I've made this page to share documentation/versions of work from my 2009 solo show at SEVENTEEN. Whether to show something here that resembles the actual work or is closer to documentation depended on the work's appropriateness for the internets.
The press release had a detailed description of the show, but in short I wanted to get away from video games / pop culture / naive-looking uses of technology and still stay down with the internet because it's important to me. This was hard as the 'net can be defined, on the surface, by those sorts of lowest-common-denominator currencies. Other themes are "internet emulation", a sort of philosophical take on 'transformation', and designing personal technologies like the headgear to interrogate the internet itself.
And when all else fails, poo in a box. Dunno if it worked or not, gimme a shout: pbd DOT com AT gmail DOT com
Codec Proprietary compression algorithm, single channel video with sound Codec is a demonstration of the PBD compression algorithm. I wasn't sure how to best demonstrate an algorithm, so I looked to online software demonstrations and corporate training seminars for help and they provided me with a solution: a first person perspective video recording of the narrator's computer desktop in action. Also this piece unlocks the show.
Critical Space Headgear (collaboration with Liam Fogerty) CCD camera, video processing and overlay module, video goggles, mini-DVR, headband Critical Space Headgear takes video from a head mounted camera and runs it through a system that overlays text onto the live video image.
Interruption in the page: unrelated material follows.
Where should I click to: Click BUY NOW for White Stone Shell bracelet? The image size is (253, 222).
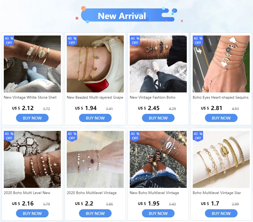click(x=32, y=118)
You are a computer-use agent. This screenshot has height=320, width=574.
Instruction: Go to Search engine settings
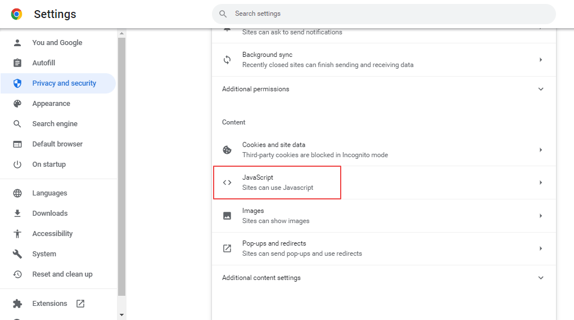55,124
Right now there are 2 modes: Critical Text Mode which overlays the text "What does this tell me that isn't already obvious?" in the center of the image, and YouTube Emulation Mode which overlays the YouTube logo in the bottom right hand corner of the image. The new video image with overlaid text/logo is then sent to the video goggles for viewing and navigation.
Surfin' USA single channel video with sound In this piece I "surf" popular "viral" news and Web 2.0 sites while in Critical Text Mode in the Headgear, which helps me keep a distance from what I see on screen. The banality of the internet is something to be admired, but after 15 years of it, I have begun to occasionally ask a question or two.
Even Better than the Real Thing single channel video with sound Here I show Liam a number of images of internet and Youtube memes which I've printed on paper while he's in YouTube Emulation Mode in the Headgear - they should look really amazing to him, right? Liam is essentially existing in a real-time "internet emulator" so if emulation really works then yes of course they do :)
The Symbol Grounding Problem single-channel video with sound A longer description here, as some people find this piece quite gross. The idea for the piece came from a time that I was eating and shitting at once, I'm not sure why. My partner at the time was on the phone to her father, who when told what I was doing, asked what it felt like. My response was "it feels like I'm really processing". The Symbol Grounding Problem is then based on a relationship between physical and informational processes, which has become more cogent thanks to recent philosophical ideas about the nature of information and our place in the digital ontology called Philosophy of Information. The text started collaboratively with a philosopher, and I then made an action that asks the viewer to apply the universal ideas in the text towards the most banal act of real life. POI holds that as our digital technologies become completely integrated with human Being and we begin to live inside models of ourselves which are more "intelligent" than we are, information that creates this environment becomes the defining characteristic of Existence. Hence any object regardless of its material construction can be viewed as an "informational entity" and ontologically our view of it must change. Also I feel that my action (eating a bacon sandwich while shitting in a perspex box), while completely ordinary in an art historical context, would lend itself to internet re-interpretations that would distort my original intention too much if it was presented in it's entire duration. I'm therefore only providing a still from the video.
Mother of all Demos single channel video with sound In December 1968, Douglas Engelbart gave a demonstration of his "Human Augmentation" research work to the Fall Joint Computer Conference in San Francisco. It was a fascinating presentation which lasted about 90 minutes, and in one swoop he demonstrated the first computer mouse the public had ever seen (which he'd invented in 1963), as well as introducing video conferencing, email, and hypertext. His language is sort of "productivity-utopian", if I can just make up a term for it, as he asks us to imagine what sorts of incredible work we could do with computer systems in our daily professional lives. I thought I might ask the Microsoft Office Assistant, which is a more recent development of the productive utopia, to give him a hand. Only a still here because the compression used in Flash video made it impossible to read Merlin's text.
Failed Aesthetics 1-4 oil on canvas Outsourced paintings of stills from my Compression Studies (2007)...rolled em up and stuck them in the corner as sculpture...
NOTE: If you have trouble viewing the Flash video try reloading the pages and make sure to use Firefox. If you want, look in the source for the .FLV filenames and download them to view in your player of choice.